Merran fut le premier à détecter une anomalie et sa gorge se dessécha. Doutant presque de la correction de sa vue, il ouvrit davantage ses yeux en tendant le cou. Non, il ne rêvait pas !
L’aiguille attachée au fléau de la balance déviait lentement et sûrement vers les graduations plus élevées de l’échelle des poids. Elle s’arrêta enfin sur une ligne, continua de marquer le même chiffre pendant quelques secondes, puis elle revint à sa position primitive, la dépassa pour filer en sens inverse.
Sidéré, Merran parvint à surmonter son apathie. Fébrilement, il inscrivit les points extrêmes entre lesquels l’index se déplaçait d’une façon continue, très progressive, attestant sans l’ombre d’un doute que la différence entre les deux poids déposés dans les plateaux variait du simple au double ! En d’autres termes, que les poids ne restaient pas identiques à eux-mêmes et que, par conséquent, l’intensité de la pesanteur qui s’exerçait sur eux avait changé !
Redoutant de distraire son co-équipier occupé à mesurer la durée d’oscillation du pendule, Merran réprima l’exclamation qui lui montait à la bouche. Mais Rabouillet avait également relevé des variations dans les mouvements périodiques de son appareil. Et ceci confirmait irréfutablement que la pesanteur, tantôt dépassait la normale, tantôt tombait à une valeur nettement plus faible.

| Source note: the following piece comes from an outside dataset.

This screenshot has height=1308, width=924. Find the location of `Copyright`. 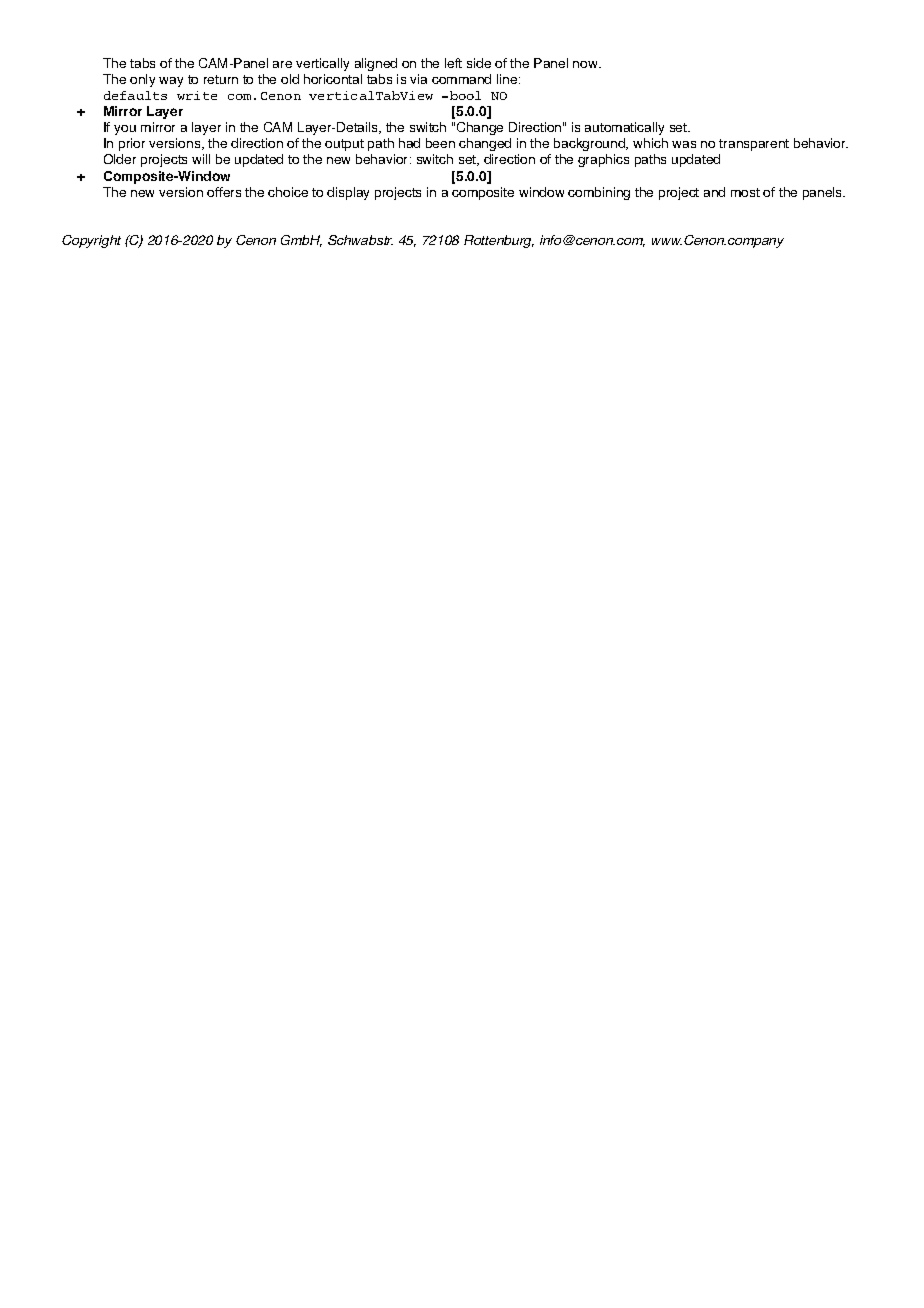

Cela dura pendant un quart d’heure.
Leur première stupéfaction passée, les deux physiciens suivirent l’évolution du phénomène en notant toutes les fluctuations, et non sans remarquer des alternances de lourdeur et de légèreté de leur propre personne. C’était une sensation bizarre, analogue à celle qu’ils auraient éprouvée dans un ascenseur montant et descendant à grande vitesse.